As trombetas soaram e as guitarras rolaram. Contra a grande varredura descendente da Amazônia e toda a sua cultura, a casa de ópera em Manaus se ergue como uma rocha importada, um símbolo do Brasil extrativista. Ainda há uma linha irregular e dolorosa entre aqueles no Amazonas que extraem recursos naturais e aqueles que tentam viver dentro dos limites da terra. Rio acima, uma botânica do grupo indígena Baré me mostrou os chevrons de casca lisa em seringueiras, feitos talvez trinta anos antes. Ela cortou uma nova cicatriz com um facão para mostrar como o látex escorre suavemente e se acumula em um copo.

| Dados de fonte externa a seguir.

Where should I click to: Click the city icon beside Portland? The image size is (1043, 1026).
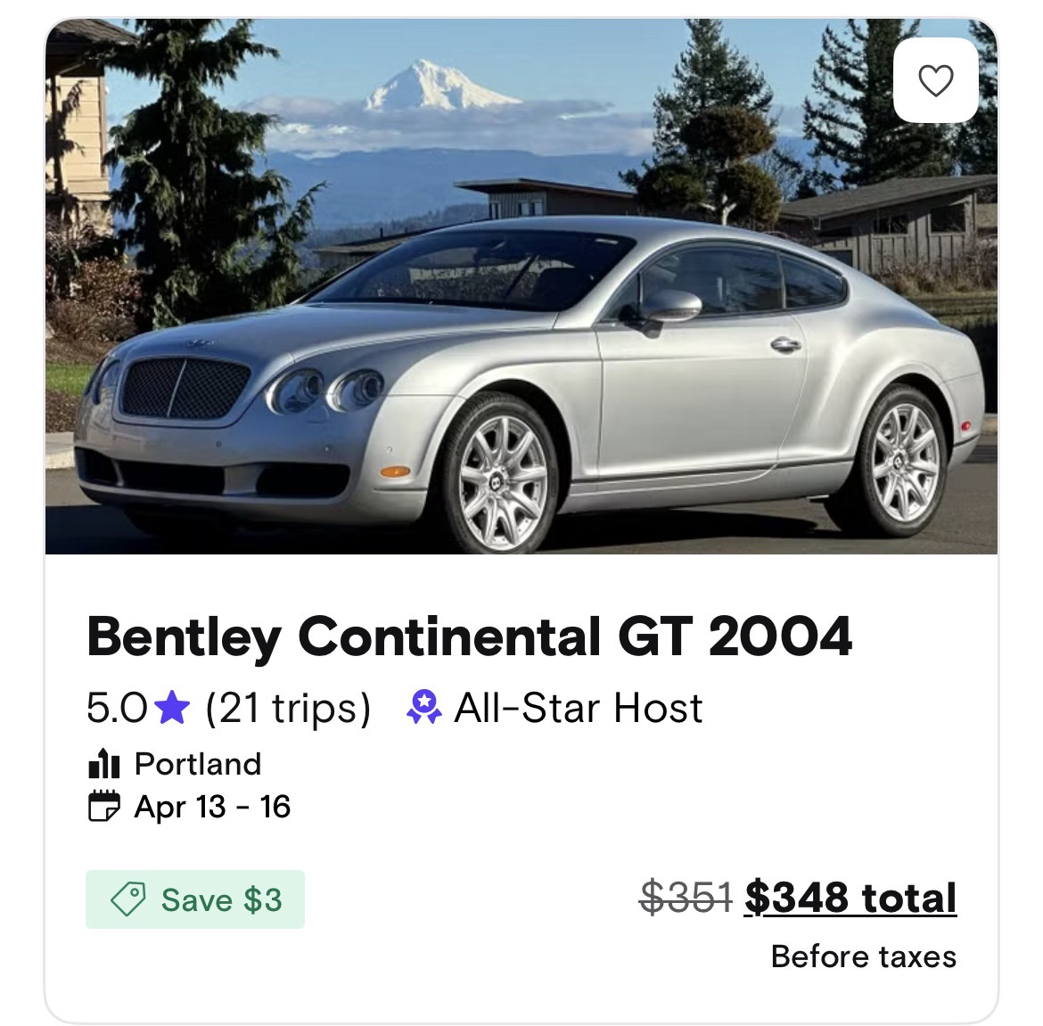pos(103,764)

Três mil anos atrás, a borracha era usada para fazer a bola que não deveria tocar o chão, um jogo e rito central das cidades maias, e François Fresneau escreveu em 1734 sobre seu uso como material impermeabilizante pelos povos indígenas do que hoje é a Guiana Francesa. No início, era mais uma novidade do Novo Mundo para os europeus brincarem, mas depois, como a bola maia, tornou-se um material central da cidade moderna. Pessoas por todo o Amazonas foram ameaçadas, subornadas e escravizadas para coletá-la. Ela foi vulcanizada (misturada com enxofre e defumada no fogo), enviada para o mundo todo e explodida em pneus infláveis, revolucionando a roda.

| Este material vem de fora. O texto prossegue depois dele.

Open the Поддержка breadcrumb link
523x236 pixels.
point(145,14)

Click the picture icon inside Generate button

Manaus foi reconstruída; os pobres foram expulsos do centro da cidade. Mas depois da borracha veio a crise. Na febre de excitação gerada pelo filme de Herzog, o trabalho de restauração do Teatro Amazonas foi seguido por uma reabertura desastrosa em 1990, onde os manifestantes gritavam: "O povo pagou por esta abertura, mas o povo ficou de fora". A casa de ópera foi forçada a fechar novamente em duas semanas. Hoje, Manaus está crescendo mais uma vez – as vantagens da indústria isenta de impostos atraíram a Microsoft, a Samsung e a Sony – e com esse crescimento vem mais uma vez o longo braço do desenvolvimento imobiliário, removendo as favelas flutuantes, substituindo as casas em ruínas da belle époque. 

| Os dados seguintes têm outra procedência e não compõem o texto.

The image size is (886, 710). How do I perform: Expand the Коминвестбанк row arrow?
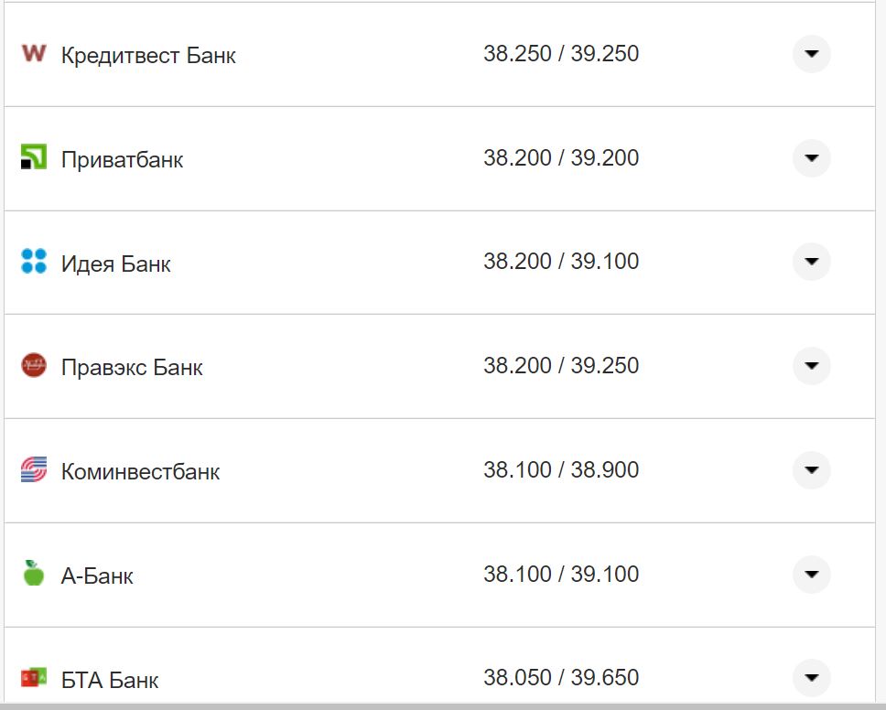pos(811,470)

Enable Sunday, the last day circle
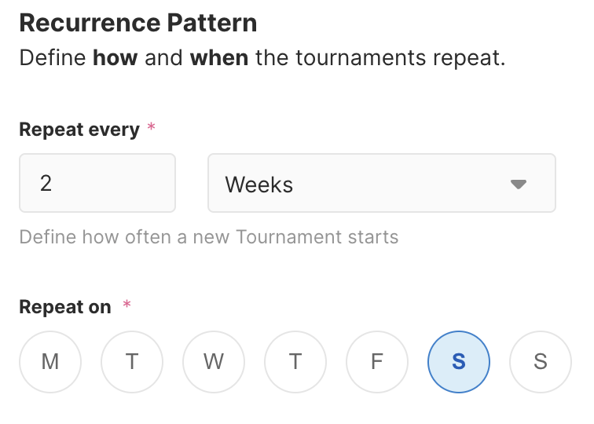coord(541,362)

A borracha ainda escurece as pedras do calçamento ao redor do Teatro Amazonas, para abafar o som das rodas. Mas me pareceu que a casa de ópera floresce em uma cultura absolutamente oposta ao individualismo maníaco e à obsessão cega de Fitzcarraldo. Ingressos gratuitos, uma multidão jovem e financiamento estatal absorveram a bolha rosa na cultura espontânea da cidade. E apenas uma dispersão de turistas viajou mais de mil milhas para chegar lá.